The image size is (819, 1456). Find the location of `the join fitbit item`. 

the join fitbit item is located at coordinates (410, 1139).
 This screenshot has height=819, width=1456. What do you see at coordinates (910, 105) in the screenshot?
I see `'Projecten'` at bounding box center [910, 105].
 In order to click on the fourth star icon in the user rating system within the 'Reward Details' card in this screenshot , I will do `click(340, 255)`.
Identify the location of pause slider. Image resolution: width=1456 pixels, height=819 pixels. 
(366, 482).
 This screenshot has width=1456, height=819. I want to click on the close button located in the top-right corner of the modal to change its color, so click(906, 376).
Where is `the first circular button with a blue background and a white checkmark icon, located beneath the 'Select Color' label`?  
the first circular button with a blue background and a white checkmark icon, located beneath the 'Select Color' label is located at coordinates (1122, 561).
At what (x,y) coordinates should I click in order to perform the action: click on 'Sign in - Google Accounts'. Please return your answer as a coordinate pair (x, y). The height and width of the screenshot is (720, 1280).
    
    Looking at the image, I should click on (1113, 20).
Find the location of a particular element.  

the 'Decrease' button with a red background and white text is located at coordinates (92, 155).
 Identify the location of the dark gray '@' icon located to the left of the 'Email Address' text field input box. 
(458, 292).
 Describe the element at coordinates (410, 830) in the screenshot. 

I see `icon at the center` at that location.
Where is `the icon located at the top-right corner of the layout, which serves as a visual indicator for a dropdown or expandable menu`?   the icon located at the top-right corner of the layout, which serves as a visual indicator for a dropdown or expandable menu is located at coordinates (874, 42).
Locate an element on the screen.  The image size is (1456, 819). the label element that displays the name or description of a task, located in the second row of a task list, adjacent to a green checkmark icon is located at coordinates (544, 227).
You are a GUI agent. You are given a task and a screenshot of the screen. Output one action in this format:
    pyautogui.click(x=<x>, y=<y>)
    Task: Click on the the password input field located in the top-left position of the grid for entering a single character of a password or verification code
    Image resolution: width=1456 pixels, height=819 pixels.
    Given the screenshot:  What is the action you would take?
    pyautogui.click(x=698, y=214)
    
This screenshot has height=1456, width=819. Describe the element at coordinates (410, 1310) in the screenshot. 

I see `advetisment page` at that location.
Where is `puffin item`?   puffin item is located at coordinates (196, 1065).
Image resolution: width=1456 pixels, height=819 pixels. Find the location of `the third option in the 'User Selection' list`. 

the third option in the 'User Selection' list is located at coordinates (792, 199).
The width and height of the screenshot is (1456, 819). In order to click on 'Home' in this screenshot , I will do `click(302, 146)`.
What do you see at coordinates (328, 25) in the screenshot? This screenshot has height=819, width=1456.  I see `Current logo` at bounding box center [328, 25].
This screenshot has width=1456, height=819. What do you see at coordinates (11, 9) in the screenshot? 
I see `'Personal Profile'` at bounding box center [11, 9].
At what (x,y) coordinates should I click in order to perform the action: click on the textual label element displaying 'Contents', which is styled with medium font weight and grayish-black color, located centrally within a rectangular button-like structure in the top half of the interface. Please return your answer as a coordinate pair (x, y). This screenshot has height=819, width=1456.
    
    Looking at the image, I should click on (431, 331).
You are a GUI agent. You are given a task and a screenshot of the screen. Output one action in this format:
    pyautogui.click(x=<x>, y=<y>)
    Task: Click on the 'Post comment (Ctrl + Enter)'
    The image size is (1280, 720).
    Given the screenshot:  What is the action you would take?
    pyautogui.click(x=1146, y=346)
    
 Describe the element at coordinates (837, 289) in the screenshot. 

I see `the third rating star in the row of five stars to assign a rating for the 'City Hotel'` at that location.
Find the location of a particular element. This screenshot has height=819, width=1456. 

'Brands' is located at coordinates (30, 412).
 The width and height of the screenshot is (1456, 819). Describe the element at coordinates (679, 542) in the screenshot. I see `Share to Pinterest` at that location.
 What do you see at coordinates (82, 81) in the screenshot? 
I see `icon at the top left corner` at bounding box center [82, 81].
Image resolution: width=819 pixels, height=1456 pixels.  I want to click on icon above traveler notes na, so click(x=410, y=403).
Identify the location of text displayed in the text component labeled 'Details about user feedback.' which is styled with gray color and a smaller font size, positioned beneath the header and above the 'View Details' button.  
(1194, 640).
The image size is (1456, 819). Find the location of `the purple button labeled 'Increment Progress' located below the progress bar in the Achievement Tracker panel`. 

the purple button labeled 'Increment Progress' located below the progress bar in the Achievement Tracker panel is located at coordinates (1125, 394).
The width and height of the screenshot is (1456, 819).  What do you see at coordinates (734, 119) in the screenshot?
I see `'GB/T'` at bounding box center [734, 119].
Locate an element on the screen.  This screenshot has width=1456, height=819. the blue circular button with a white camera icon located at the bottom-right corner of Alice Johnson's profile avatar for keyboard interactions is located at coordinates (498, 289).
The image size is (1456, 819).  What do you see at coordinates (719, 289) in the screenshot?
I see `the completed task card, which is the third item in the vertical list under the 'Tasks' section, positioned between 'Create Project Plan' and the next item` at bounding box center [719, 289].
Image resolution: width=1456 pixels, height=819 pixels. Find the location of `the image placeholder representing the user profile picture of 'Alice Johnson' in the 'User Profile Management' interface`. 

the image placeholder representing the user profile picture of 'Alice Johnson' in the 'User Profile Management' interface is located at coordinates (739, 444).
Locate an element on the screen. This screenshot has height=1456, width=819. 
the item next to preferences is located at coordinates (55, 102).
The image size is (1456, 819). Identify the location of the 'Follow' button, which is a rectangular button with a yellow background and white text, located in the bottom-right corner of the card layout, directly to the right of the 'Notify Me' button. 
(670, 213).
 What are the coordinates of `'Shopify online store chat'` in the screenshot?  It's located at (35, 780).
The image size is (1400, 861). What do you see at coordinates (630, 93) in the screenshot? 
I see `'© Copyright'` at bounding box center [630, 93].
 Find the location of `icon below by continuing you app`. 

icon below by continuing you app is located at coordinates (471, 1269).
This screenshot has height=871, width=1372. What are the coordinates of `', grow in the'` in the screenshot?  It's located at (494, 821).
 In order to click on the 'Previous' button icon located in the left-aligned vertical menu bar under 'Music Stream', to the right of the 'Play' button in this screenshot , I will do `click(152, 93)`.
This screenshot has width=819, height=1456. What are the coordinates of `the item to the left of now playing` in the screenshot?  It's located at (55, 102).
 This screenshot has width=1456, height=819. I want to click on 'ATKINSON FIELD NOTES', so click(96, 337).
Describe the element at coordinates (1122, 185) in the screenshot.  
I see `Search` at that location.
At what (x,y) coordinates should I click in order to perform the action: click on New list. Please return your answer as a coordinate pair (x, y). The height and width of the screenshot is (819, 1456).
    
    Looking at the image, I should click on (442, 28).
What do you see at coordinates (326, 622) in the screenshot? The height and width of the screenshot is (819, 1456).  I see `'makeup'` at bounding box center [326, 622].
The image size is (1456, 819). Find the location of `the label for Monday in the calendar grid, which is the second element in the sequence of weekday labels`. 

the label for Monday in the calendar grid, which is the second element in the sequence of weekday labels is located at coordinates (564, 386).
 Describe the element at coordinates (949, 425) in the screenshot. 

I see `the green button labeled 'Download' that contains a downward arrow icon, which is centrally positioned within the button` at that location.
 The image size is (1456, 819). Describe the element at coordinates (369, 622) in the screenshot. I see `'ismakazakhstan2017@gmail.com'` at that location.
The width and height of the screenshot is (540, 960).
────────────────────
Task brief: Could you change "Identify the location of" to "Point out the location of" wherever it appears in the items above, then give all of those lines again with nothing else altered?

Output of the exercise:
The image size is (819, 1456). Find the location of `the join fitbit item`. 

the join fitbit item is located at coordinates (410, 1139).
 This screenshot has height=819, width=1456. What do you see at coordinates (910, 105) in the screenshot?
I see `'Projecten'` at bounding box center [910, 105].
 In order to click on the fourth star icon in the user rating system within the 'Reward Details' card in this screenshot , I will do `click(340, 255)`.
Point out the location of pause slider. Image resolution: width=1456 pixels, height=819 pixels. 
(366, 482).
 This screenshot has width=1456, height=819. I want to click on the close button located in the top-right corner of the modal to change its color, so click(906, 376).
Where is `the first circular button with a blue background and a white checkmark icon, located beneath the 'Select Color' label`?  
the first circular button with a blue background and a white checkmark icon, located beneath the 'Select Color' label is located at coordinates (1122, 561).
At what (x,y) coordinates should I click in order to perform the action: click on 'Sign in - Google Accounts'. Please return your answer as a coordinate pair (x, y). The height and width of the screenshot is (720, 1280).
    
    Looking at the image, I should click on (1113, 20).
Find the location of a particular element.  

the 'Decrease' button with a red background and white text is located at coordinates (92, 155).
 Point out the location of the dark gray '@' icon located to the left of the 'Email Address' text field input box. 
(458, 292).
 Describe the element at coordinates (410, 830) in the screenshot. 

I see `icon at the center` at that location.
Where is `the icon located at the top-right corner of the layout, which serves as a visual indicator for a dropdown or expandable menu`?   the icon located at the top-right corner of the layout, which serves as a visual indicator for a dropdown or expandable menu is located at coordinates (874, 42).
Locate an element on the screen.  The image size is (1456, 819). the label element that displays the name or description of a task, located in the second row of a task list, adjacent to a green checkmark icon is located at coordinates (544, 227).
You are a GUI agent. You are given a task and a screenshot of the screen. Output one action in this format:
    pyautogui.click(x=<x>, y=<y>)
    Task: Click on the the password input field located in the top-left position of the grid for entering a single character of a password or verification code
    Image resolution: width=1456 pixels, height=819 pixels.
    Given the screenshot:  What is the action you would take?
    pyautogui.click(x=698, y=214)
    
This screenshot has height=1456, width=819. Describe the element at coordinates (410, 1310) in the screenshot. 

I see `advetisment page` at that location.
Where is `puffin item`?   puffin item is located at coordinates (196, 1065).
Image resolution: width=1456 pixels, height=819 pixels. Find the location of `the third option in the 'User Selection' list`. 

the third option in the 'User Selection' list is located at coordinates (792, 199).
The width and height of the screenshot is (1456, 819). In order to click on 'Home' in this screenshot , I will do `click(302, 146)`.
What do you see at coordinates (328, 25) in the screenshot? This screenshot has height=819, width=1456.  I see `Current logo` at bounding box center [328, 25].
This screenshot has width=1456, height=819. What do you see at coordinates (11, 9) in the screenshot? 
I see `'Personal Profile'` at bounding box center [11, 9].
At what (x,y) coordinates should I click in order to perform the action: click on the textual label element displaying 'Contents', which is styled with medium font weight and grayish-black color, located centrally within a rectangular button-like structure in the top half of the interface. Please return your answer as a coordinate pair (x, y). This screenshot has height=819, width=1456.
    
    Looking at the image, I should click on (431, 331).
You are a GUI agent. You are given a task and a screenshot of the screen. Output one action in this format:
    pyautogui.click(x=<x>, y=<y>)
    Task: Click on the 'Post comment (Ctrl + Enter)'
    The image size is (1280, 720).
    Given the screenshot:  What is the action you would take?
    pyautogui.click(x=1146, y=346)
    
 Describe the element at coordinates (837, 289) in the screenshot. 

I see `the third rating star in the row of five stars to assign a rating for the 'City Hotel'` at that location.
Find the location of a particular element. This screenshot has height=819, width=1456. 

'Brands' is located at coordinates (30, 412).
 The width and height of the screenshot is (1456, 819). Describe the element at coordinates (679, 542) in the screenshot. I see `Share to Pinterest` at that location.
 What do you see at coordinates (82, 81) in the screenshot? 
I see `icon at the top left corner` at bounding box center [82, 81].
Image resolution: width=819 pixels, height=1456 pixels.  I want to click on icon above traveler notes na, so click(x=410, y=403).
Point out the location of text displayed in the text component labeled 'Details about user feedback.' which is styled with gray color and a smaller font size, positioned beneath the header and above the 'View Details' button.  
(1194, 640).
The image size is (1456, 819). Find the location of `the purple button labeled 'Increment Progress' located below the progress bar in the Achievement Tracker panel`. 

the purple button labeled 'Increment Progress' located below the progress bar in the Achievement Tracker panel is located at coordinates (1125, 394).
The width and height of the screenshot is (1456, 819).  What do you see at coordinates (734, 119) in the screenshot?
I see `'GB/T'` at bounding box center [734, 119].
Locate an element on the screen.  This screenshot has width=1456, height=819. the blue circular button with a white camera icon located at the bottom-right corner of Alice Johnson's profile avatar for keyboard interactions is located at coordinates (498, 289).
The image size is (1456, 819).  What do you see at coordinates (719, 289) in the screenshot?
I see `the completed task card, which is the third item in the vertical list under the 'Tasks' section, positioned between 'Create Project Plan' and the next item` at bounding box center [719, 289].
Image resolution: width=1456 pixels, height=819 pixels. Find the location of `the image placeholder representing the user profile picture of 'Alice Johnson' in the 'User Profile Management' interface`. 

the image placeholder representing the user profile picture of 'Alice Johnson' in the 'User Profile Management' interface is located at coordinates (739, 444).
Locate an element on the screen. This screenshot has height=1456, width=819. 
the item next to preferences is located at coordinates (55, 102).
The image size is (1456, 819). Point out the location of the 'Follow' button, which is a rectangular button with a yellow background and white text, located in the bottom-right corner of the card layout, directly to the right of the 'Notify Me' button. 
(670, 213).
 What are the coordinates of `'Shopify online store chat'` in the screenshot?  It's located at (35, 780).
The image size is (1400, 861). What do you see at coordinates (630, 93) in the screenshot? 
I see `'© Copyright'` at bounding box center [630, 93].
 Find the location of `icon below by continuing you app`. 

icon below by continuing you app is located at coordinates (471, 1269).
This screenshot has height=871, width=1372. What are the coordinates of `', grow in the'` in the screenshot?  It's located at (494, 821).
 In order to click on the 'Previous' button icon located in the left-aligned vertical menu bar under 'Music Stream', to the right of the 'Play' button in this screenshot , I will do `click(152, 93)`.
This screenshot has width=819, height=1456. What are the coordinates of `the item to the left of now playing` in the screenshot?  It's located at (55, 102).
 This screenshot has width=1456, height=819. I want to click on 'ATKINSON FIELD NOTES', so click(96, 337).
Describe the element at coordinates (1122, 185) in the screenshot.  
I see `Search` at that location.
At what (x,y) coordinates should I click in order to perform the action: click on New list. Please return your answer as a coordinate pair (x, y). The height and width of the screenshot is (819, 1456).
    
    Looking at the image, I should click on (442, 28).
What do you see at coordinates (326, 622) in the screenshot? The height and width of the screenshot is (819, 1456).  I see `'makeup'` at bounding box center [326, 622].
The image size is (1456, 819). Find the location of `the label for Monday in the calendar grid, which is the second element in the sequence of weekday labels`. 

the label for Monday in the calendar grid, which is the second element in the sequence of weekday labels is located at coordinates (564, 386).
 Describe the element at coordinates (949, 425) in the screenshot. 

I see `the green button labeled 'Download' that contains a downward arrow icon, which is centrally positioned within the button` at that location.
 The image size is (1456, 819). Describe the element at coordinates (369, 622) in the screenshot. I see `'ismakazakhstan2017@gmail.com'` at that location.
The width and height of the screenshot is (540, 960).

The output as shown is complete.